◆ **Exercise brief**:
Can you edit the data below so that "volume fader" becomes "gain fader" everywhere, with nothing else changed?

◆ **Task data**:
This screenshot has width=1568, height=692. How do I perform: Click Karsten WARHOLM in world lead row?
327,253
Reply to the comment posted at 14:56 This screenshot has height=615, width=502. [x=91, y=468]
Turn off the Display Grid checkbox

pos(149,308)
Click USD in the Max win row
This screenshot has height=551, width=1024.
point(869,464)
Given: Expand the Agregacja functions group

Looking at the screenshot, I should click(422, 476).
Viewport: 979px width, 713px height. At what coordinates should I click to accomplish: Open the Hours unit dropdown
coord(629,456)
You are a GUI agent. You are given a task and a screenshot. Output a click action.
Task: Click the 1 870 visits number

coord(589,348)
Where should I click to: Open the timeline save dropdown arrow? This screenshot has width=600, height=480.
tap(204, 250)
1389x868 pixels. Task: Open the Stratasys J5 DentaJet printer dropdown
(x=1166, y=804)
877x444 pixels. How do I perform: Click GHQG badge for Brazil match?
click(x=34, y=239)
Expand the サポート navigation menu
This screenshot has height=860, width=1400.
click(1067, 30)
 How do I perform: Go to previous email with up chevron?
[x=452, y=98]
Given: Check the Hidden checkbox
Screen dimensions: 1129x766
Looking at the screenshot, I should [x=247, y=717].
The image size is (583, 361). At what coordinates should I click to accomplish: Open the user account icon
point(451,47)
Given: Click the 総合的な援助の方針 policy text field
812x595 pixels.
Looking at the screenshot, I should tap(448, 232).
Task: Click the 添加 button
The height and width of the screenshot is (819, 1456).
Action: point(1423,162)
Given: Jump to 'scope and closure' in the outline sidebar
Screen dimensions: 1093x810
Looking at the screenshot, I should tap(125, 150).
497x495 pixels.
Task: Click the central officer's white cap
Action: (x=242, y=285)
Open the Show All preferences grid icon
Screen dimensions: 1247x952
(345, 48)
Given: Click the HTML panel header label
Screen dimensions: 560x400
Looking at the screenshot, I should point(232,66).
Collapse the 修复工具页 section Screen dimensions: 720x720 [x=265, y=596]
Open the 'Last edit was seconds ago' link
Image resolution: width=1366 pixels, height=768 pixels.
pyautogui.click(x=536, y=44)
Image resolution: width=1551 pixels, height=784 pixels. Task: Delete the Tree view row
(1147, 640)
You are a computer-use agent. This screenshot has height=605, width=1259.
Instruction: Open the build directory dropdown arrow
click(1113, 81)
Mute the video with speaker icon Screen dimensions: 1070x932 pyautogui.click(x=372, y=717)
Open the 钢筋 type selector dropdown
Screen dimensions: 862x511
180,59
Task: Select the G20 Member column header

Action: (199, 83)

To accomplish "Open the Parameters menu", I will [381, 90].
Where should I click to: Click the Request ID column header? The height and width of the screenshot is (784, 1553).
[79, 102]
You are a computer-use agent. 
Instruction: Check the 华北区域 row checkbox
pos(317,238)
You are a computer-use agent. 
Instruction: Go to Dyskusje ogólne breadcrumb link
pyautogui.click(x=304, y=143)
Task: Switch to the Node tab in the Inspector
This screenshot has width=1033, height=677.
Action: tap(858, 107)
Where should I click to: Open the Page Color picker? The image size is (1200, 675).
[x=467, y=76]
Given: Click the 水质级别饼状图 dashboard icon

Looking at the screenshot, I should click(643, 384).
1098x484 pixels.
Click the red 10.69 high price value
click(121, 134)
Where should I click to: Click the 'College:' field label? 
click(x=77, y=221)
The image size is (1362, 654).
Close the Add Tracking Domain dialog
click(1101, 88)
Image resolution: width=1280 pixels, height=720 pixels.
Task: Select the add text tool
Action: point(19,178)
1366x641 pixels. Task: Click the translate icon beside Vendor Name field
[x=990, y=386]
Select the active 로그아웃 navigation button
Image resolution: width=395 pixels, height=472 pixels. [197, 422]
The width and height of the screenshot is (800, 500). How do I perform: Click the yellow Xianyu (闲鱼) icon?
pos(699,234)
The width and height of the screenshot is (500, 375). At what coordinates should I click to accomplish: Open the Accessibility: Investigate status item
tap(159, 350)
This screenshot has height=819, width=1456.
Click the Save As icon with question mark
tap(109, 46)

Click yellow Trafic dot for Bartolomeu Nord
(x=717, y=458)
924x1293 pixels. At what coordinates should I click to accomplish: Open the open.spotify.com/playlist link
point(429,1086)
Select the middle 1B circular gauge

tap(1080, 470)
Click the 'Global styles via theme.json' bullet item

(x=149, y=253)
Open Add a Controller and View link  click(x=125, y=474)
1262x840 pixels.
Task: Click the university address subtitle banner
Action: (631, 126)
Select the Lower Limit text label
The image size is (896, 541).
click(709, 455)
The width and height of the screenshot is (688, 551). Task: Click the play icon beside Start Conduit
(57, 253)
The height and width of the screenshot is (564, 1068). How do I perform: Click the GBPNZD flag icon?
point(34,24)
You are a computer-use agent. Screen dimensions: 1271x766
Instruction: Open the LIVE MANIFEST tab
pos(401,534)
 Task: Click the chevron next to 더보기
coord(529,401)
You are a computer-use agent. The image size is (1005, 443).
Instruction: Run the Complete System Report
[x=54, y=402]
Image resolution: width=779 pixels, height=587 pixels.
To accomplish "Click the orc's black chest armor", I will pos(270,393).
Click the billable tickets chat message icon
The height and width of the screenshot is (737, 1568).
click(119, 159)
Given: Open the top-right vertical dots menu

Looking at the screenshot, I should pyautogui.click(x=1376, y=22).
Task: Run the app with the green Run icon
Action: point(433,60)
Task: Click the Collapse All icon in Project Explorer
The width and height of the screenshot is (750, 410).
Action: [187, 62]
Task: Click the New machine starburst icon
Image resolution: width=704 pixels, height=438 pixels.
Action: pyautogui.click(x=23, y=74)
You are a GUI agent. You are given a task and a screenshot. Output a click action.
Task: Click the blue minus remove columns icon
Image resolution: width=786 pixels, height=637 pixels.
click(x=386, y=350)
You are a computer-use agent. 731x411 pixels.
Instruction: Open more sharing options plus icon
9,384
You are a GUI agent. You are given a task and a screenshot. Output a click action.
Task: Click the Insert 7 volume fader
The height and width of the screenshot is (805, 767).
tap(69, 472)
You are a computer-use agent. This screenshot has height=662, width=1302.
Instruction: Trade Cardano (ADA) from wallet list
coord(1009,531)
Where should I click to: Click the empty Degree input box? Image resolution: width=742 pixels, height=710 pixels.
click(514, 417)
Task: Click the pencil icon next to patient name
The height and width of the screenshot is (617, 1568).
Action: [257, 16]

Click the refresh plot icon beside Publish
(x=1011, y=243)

◆ **Final result**:
This screenshot has width=1568, height=692. How do I perform: Click Karsten WARHOLM in world lead row?
327,253
Reply to the comment posted at 14:56 This screenshot has height=615, width=502. [x=91, y=468]
Turn off the Display Grid checkbox

pos(149,308)
Click USD in the Max win row
This screenshot has height=551, width=1024.
point(869,464)
Given: Expand the Agregacja functions group

Looking at the screenshot, I should click(422, 476).
Viewport: 979px width, 713px height. At what coordinates should I click to accomplish: Open the Hours unit dropdown
coord(629,456)
You are a GUI agent. You are given a task and a screenshot. Output a click action.
Task: Click the 1 870 visits number

coord(589,348)
Where should I click to: Open the timeline save dropdown arrow? This screenshot has width=600, height=480.
tap(204, 250)
1389x868 pixels. Task: Open the Stratasys J5 DentaJet printer dropdown
(x=1166, y=804)
877x444 pixels. How do I perform: Click GHQG badge for Brazil match?
click(x=34, y=239)
Expand the サポート navigation menu
This screenshot has height=860, width=1400.
click(1067, 30)
 How do I perform: Go to previous email with up chevron?
[x=452, y=98]
Given: Check the Hidden checkbox
Screen dimensions: 1129x766
Looking at the screenshot, I should [x=247, y=717].
The image size is (583, 361). At what coordinates should I click to accomplish: Open the user account icon
point(451,47)
Given: Click the 総合的な援助の方針 policy text field
812x595 pixels.
Looking at the screenshot, I should tap(448, 232).
Task: Click the 添加 button
The height and width of the screenshot is (819, 1456).
Action: point(1423,162)
Given: Jump to 'scope and closure' in the outline sidebar
Screen dimensions: 1093x810
Looking at the screenshot, I should tap(125, 150).
497x495 pixels.
Task: Click the central officer's white cap
Action: (x=242, y=285)
Open the Show All preferences grid icon
Screen dimensions: 1247x952
(345, 48)
Given: Click the HTML panel header label
Screen dimensions: 560x400
Looking at the screenshot, I should point(232,66).
Collapse the 修复工具页 section Screen dimensions: 720x720 [x=265, y=596]
Open the 'Last edit was seconds ago' link
Image resolution: width=1366 pixels, height=768 pixels.
pyautogui.click(x=536, y=44)
Image resolution: width=1551 pixels, height=784 pixels. Task: Delete the Tree view row
(1147, 640)
You are a computer-use agent. This screenshot has height=605, width=1259.
Instruction: Open the build directory dropdown arrow
click(1113, 81)
Mute the video with speaker icon Screen dimensions: 1070x932 pyautogui.click(x=372, y=717)
Open the 钢筋 type selector dropdown
Screen dimensions: 862x511
180,59
Task: Select the G20 Member column header

Action: (199, 83)

To accomplish "Open the Parameters menu", I will [381, 90].
Where should I click to: Click the Request ID column header? The height and width of the screenshot is (784, 1553).
[79, 102]
You are a computer-use agent. 
Instruction: Check the 华北区域 row checkbox
pos(317,238)
You are a computer-use agent. 
Instruction: Go to Dyskusje ogólne breadcrumb link
pyautogui.click(x=304, y=143)
Task: Switch to the Node tab in the Inspector
This screenshot has width=1033, height=677.
Action: tap(858, 107)
Where should I click to: Open the Page Color picker? The image size is (1200, 675).
[x=467, y=76]
Given: Click the 水质级别饼状图 dashboard icon

Looking at the screenshot, I should click(643, 384).
1098x484 pixels.
Click the red 10.69 high price value
click(121, 134)
Where should I click to: Click the 'College:' field label? 
click(x=77, y=221)
The image size is (1362, 654).
Close the Add Tracking Domain dialog
click(1101, 88)
Image resolution: width=1280 pixels, height=720 pixels.
Task: Select the add text tool
Action: point(19,178)
1366x641 pixels. Task: Click the translate icon beside Vendor Name field
[x=990, y=386]
Select the active 로그아웃 navigation button
Image resolution: width=395 pixels, height=472 pixels. [197, 422]
The width and height of the screenshot is (800, 500). How do I perform: Click the yellow Xianyu (闲鱼) icon?
pos(699,234)
The width and height of the screenshot is (500, 375). At what coordinates should I click to accomplish: Open the Accessibility: Investigate status item
tap(159, 350)
This screenshot has height=819, width=1456.
Click the Save As icon with question mark
tap(109, 46)

Click yellow Trafic dot for Bartolomeu Nord
(x=717, y=458)
924x1293 pixels. At what coordinates should I click to accomplish: Open the open.spotify.com/playlist link
point(429,1086)
Select the middle 1B circular gauge

tap(1080, 470)
Click the 'Global styles via theme.json' bullet item

(x=149, y=253)
Open Add a Controller and View link  click(x=125, y=474)
1262x840 pixels.
Task: Click the university address subtitle banner
Action: (631, 126)
Select the Lower Limit text label
The image size is (896, 541).
click(709, 455)
The width and height of the screenshot is (688, 551). Task: Click the play icon beside Start Conduit
(57, 253)
The height and width of the screenshot is (564, 1068). How do I perform: Click the GBPNZD flag icon?
point(34,24)
You are a computer-use agent. Screen dimensions: 1271x766
Instruction: Open the LIVE MANIFEST tab
pos(401,534)
 Task: Click the chevron next to 더보기
coord(529,401)
You are a computer-use agent. The image size is (1005, 443).
Instruction: Run the Complete System Report
[x=54, y=402]
Image resolution: width=779 pixels, height=587 pixels.
To accomplish "Click the orc's black chest armor", I will pos(270,393).
Click the billable tickets chat message icon
The height and width of the screenshot is (737, 1568).
click(119, 159)
Given: Open the top-right vertical dots menu

Looking at the screenshot, I should pyautogui.click(x=1376, y=22).
Task: Run the app with the green Run icon
Action: point(433,60)
Task: Click the Collapse All icon in Project Explorer
The width and height of the screenshot is (750, 410).
Action: [187, 62]
Task: Click the New machine starburst icon
Image resolution: width=704 pixels, height=438 pixels.
Action: pyautogui.click(x=23, y=74)
You are a GUI agent. You are given a task and a screenshot. Output a click action.
Task: Click the blue minus remove columns icon
Image resolution: width=786 pixels, height=637 pixels.
click(x=386, y=350)
You are a computer-use agent. 731x411 pixels.
Instruction: Open more sharing options plus icon
9,384
You are a GUI agent. You are given a task and a screenshot. Output a click action.
Task: Click the Insert 7 gain fader
The height and width of the screenshot is (805, 767).
tap(69, 472)
You are a computer-use agent. This screenshot has height=662, width=1302.
Instruction: Trade Cardano (ADA) from wallet list
coord(1009,531)
Where should I click to: Click the empty Degree input box? Image resolution: width=742 pixels, height=710 pixels.
click(514, 417)
Task: Click the pencil icon next to patient name
The height and width of the screenshot is (617, 1568).
Action: [257, 16]

Click the refresh plot icon beside Publish
(x=1011, y=243)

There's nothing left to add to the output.